## Text passage
----

Skip To Content
JEWISH. INDEPENDENT. NONPROFIT.
News

Anti-Israel Group To March in Toronto Gay Pride Parade

The group Queers Against Israeli Apartheid will take part in this year’s Toronto Pride parade.

For the first time in five years, there has been no organized opposition to QuAIA participating in the parade, which will be held June 29. Jewish community and some city officials have opposed the group joining in the past.

“People got pretty tired over the years of the same fight,” Martin Gladstone, a Toronto lawyer and gay rights activist, told the Jewish Tribune. “These guys don’t quit and everyone’s tired of giving them oxygen.”

A 2012 report by Toronto’s Department of Equity, Diversity and Human Rights concluded that the phrase “Israeli Apartheid” did not violate the city’s anti-discrimination policy. A dispute resolution committee later ruled that QuAIA’s message was not discriminatory toward the Jewish community.

The City Council approved $160,500 in funding this year for Pride Toronto, an increase of $20,540 over last year. However, the budget passed with an amendment introduced by City Councillor James Pasternak, who is Jewish, requiring that groups receiving cultural funding understand that the failure to comply with the city’s new anti-discrimination policy could result in the forfeiture of current and future money.

----

Text and item location listing:
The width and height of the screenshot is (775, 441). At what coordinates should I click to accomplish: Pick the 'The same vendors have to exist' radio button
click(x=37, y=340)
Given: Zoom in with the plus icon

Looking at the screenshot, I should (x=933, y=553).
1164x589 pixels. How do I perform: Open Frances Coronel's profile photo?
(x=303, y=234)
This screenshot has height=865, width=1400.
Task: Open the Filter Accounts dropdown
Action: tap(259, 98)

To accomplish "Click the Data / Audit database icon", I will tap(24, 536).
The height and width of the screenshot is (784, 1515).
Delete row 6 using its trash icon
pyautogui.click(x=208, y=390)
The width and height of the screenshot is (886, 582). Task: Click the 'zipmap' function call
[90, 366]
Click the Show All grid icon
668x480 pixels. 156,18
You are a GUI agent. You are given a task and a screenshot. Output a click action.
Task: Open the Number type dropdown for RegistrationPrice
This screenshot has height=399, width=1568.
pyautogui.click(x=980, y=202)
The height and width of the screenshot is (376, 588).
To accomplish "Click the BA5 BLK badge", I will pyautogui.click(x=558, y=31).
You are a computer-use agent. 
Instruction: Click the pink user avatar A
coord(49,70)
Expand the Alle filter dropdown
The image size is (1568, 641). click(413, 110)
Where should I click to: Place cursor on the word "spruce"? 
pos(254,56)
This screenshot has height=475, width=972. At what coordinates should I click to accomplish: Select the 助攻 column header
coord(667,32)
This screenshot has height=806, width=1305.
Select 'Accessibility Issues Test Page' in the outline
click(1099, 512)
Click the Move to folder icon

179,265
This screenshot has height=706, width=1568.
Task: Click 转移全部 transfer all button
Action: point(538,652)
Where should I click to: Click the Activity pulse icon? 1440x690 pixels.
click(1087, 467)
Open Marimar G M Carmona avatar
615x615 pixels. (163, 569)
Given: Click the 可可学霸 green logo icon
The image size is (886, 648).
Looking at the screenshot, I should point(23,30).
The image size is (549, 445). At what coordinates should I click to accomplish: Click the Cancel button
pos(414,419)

----

## Tasks
**a.** Summarize the Pride parade article in two sentences.
**b.** Repeat the lines of the listing from the line containing "You are a computer-use agent." through the last line of the listing, including both of those lines.
The Pride parade article and the listing come from unrelated sources.

## Answers by task
**a.** Queers Against Israeli Apartheid will march in the June 29 Toronto Pride parade, and for the first time in five years there has been no organized opposition to its participation, after a 2012 city report and a dispute resolution committee found its message not discriminatory. The City Council raised Pride Toronto's funding to $160,500, with an amendment warning that groups breaking the city's new anti-discrimination policy could lose current and future money.

**b.**
You are a computer-use agent. 
Instruction: Click the pink user avatar A
coord(49,70)
Expand the Alle filter dropdown
The image size is (1568, 641). click(413, 110)
Where should I click to: Place cursor on the word "spruce"? 
pos(254,56)
This screenshot has height=475, width=972. At what coordinates should I click to accomplish: Select the 助攻 column header
coord(667,32)
This screenshot has height=806, width=1305.
Select 'Accessibility Issues Test Page' in the outline
click(1099, 512)
Click the Move to folder icon

179,265
This screenshot has height=706, width=1568.
Task: Click 转移全部 transfer all button
Action: point(538,652)
Where should I click to: Click the Activity pulse icon? 1440x690 pixels.
click(1087, 467)
Open Marimar G M Carmona avatar
615x615 pixels. (163, 569)
Given: Click the 可可学霸 green logo icon
The image size is (886, 648).
Looking at the screenshot, I should point(23,30).
The image size is (549, 445). At what coordinates should I click to accomplish: Click the Cancel button
pos(414,419)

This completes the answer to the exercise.